Forum Moderators: open
I cannot trace any visits from the Googlebot in the last two months.
Several sites with a PR4 or more link to my site. They do not show up when searching on link:www.domain.com.
Would appreciate any advice on improving the situation.
I can't see anything wrong with your site, except perhaps over doing the comment tag on the home page, but this would not cause the problem, just be ignored. I suspect it is just a links in issue. Link: shows only one, so a few more will help soon ;)
Have you been involved with any links farms etc? That could cause this.
Perhaps I should have been clearer, sorry.
I mean't linking to any links farms. You know how you get endless emails saying "I found your site in my favorite directory, Yahoo..." and others which are obviously automated. Well, if you start participating in these kind of schemes then it will probably back fire, especially if you link to them.
You are right, any of these schemes that link to you should have no effect, they are probably ignored.
Well they don't show up yet. Are the pages the links are actually on indexed? Are they links the spider can follow? How many links out are on the pages that link to you? Any more than 100 probably are ignored (the first 100 will be counted, the rest may be followed but not count for much)
Point a. looks unlikely because of the cached page and the link still to be found.
Point b. is more likely. After the Dominic update (early May), a lot of rather new sites got lost. In the thread Listed in Google directory, but thats it... [webmasterworld.com] you wrote: I have similar problem, with my site which has been in the Google index since April. With the Esmeralda update, a lot of problems were solved, so maybe your site still has a Dominic-update related problem.
You could try to get some deep links (links to one of the sub pages) and/or do an 'Add URL [google.com]' for the home page and some sub pages. Or wait for the next update of PR and backlinks.
Many of your internal links are very long with session id's etc. The spider may stumble on those.

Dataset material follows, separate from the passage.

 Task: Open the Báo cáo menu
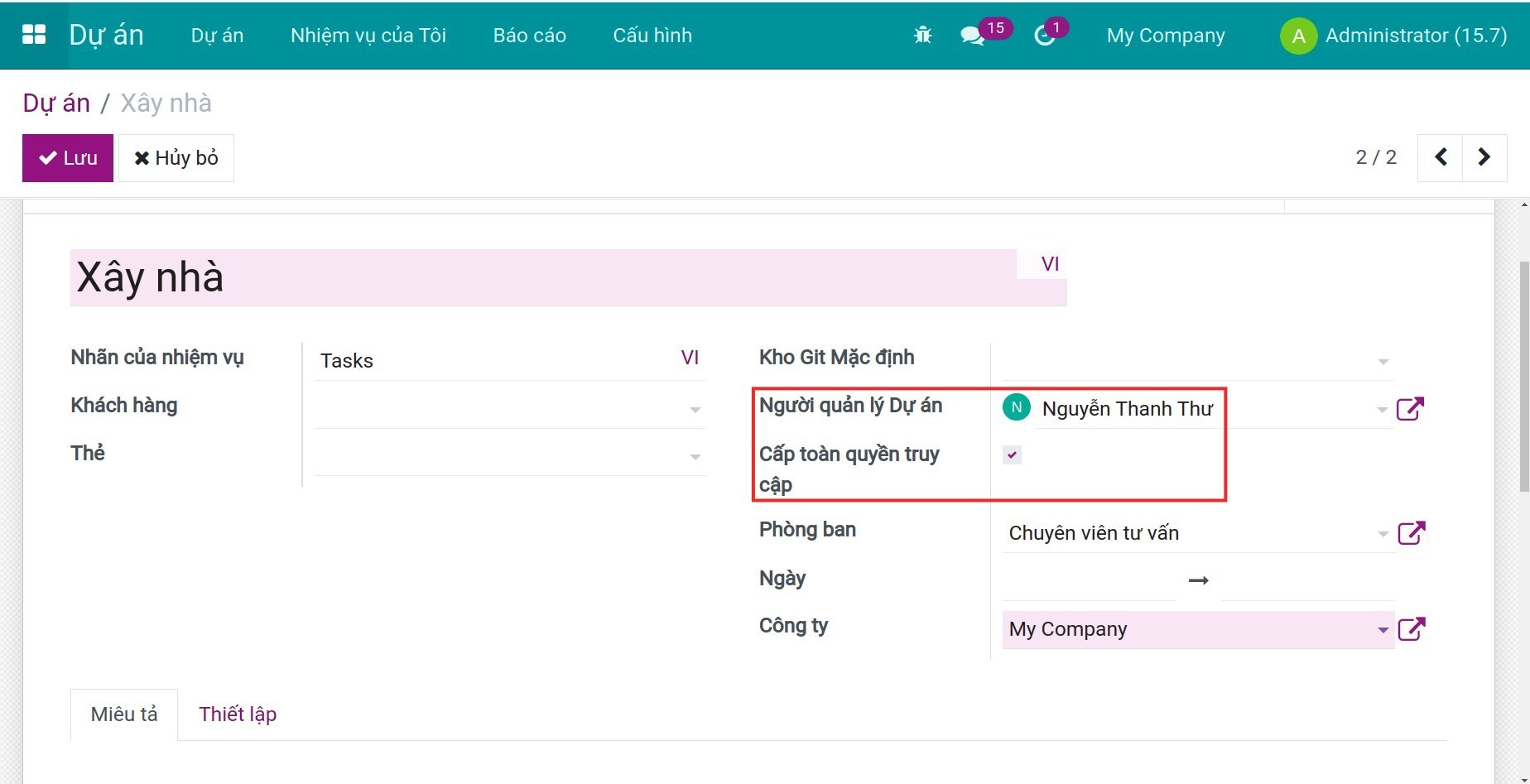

Other pages have little content compared to the 'template' content which is the same on many pages, so these may be ignored until you get the ratio of original content higher. In short, you need more unique content on internal pages. You may be tripping some algo which is identifying duplicate content and thus ignoring, leaving it with a few links and not much else per page. Take a chunk of text from your home page which is repeated throughout the site and pretty unique to you, e.g. "Copyright © 2003- All rights reserved - Your site name" Nothing in Google... so it is ignoring it because it see's it as part of a template.

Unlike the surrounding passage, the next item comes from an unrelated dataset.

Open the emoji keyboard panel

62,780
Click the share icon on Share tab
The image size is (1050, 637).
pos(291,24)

This is a stab in the dark, but I would beef up the pages with more unique content per page.
I am not surprised niloc is totally mythed by this.
Many of your internal links are very long with session id's etc. The spider may stumble on those.
I don't see a single session ID. Although some sub pages have 3 or 4 parameters, that shouldn't keep the home page from appearing in the SERPs. Especially since there are also a lot of internal links from the home page to sub pages without any paramaters. Duplicate content on the same site should just mean, not all pages are shown in the SERP.
To me it looks, the home page has been assigned a docID and it is stored in the repository (otherwise the 'cache' and 'info' couldn't work), but for some reason the indexer never parsed it. The snippet shown with the 'info' command matches the text on the cached page, so parsing the HTML cannot be the problem.
Maybe I'm way of track here, but there seem to be lots of links like
[........com...]
These I suspect will be ignored. Also the pages these links are on have very little other content but for the template. If google looks at the site as a whole, it will only see a small percentage of unique content. I know it used to work on a page basis, but things are changing and maybe it looks now at factors covering a whole site.
"Duplicate content on the same site should just mean, not all pages are shown in the SERP"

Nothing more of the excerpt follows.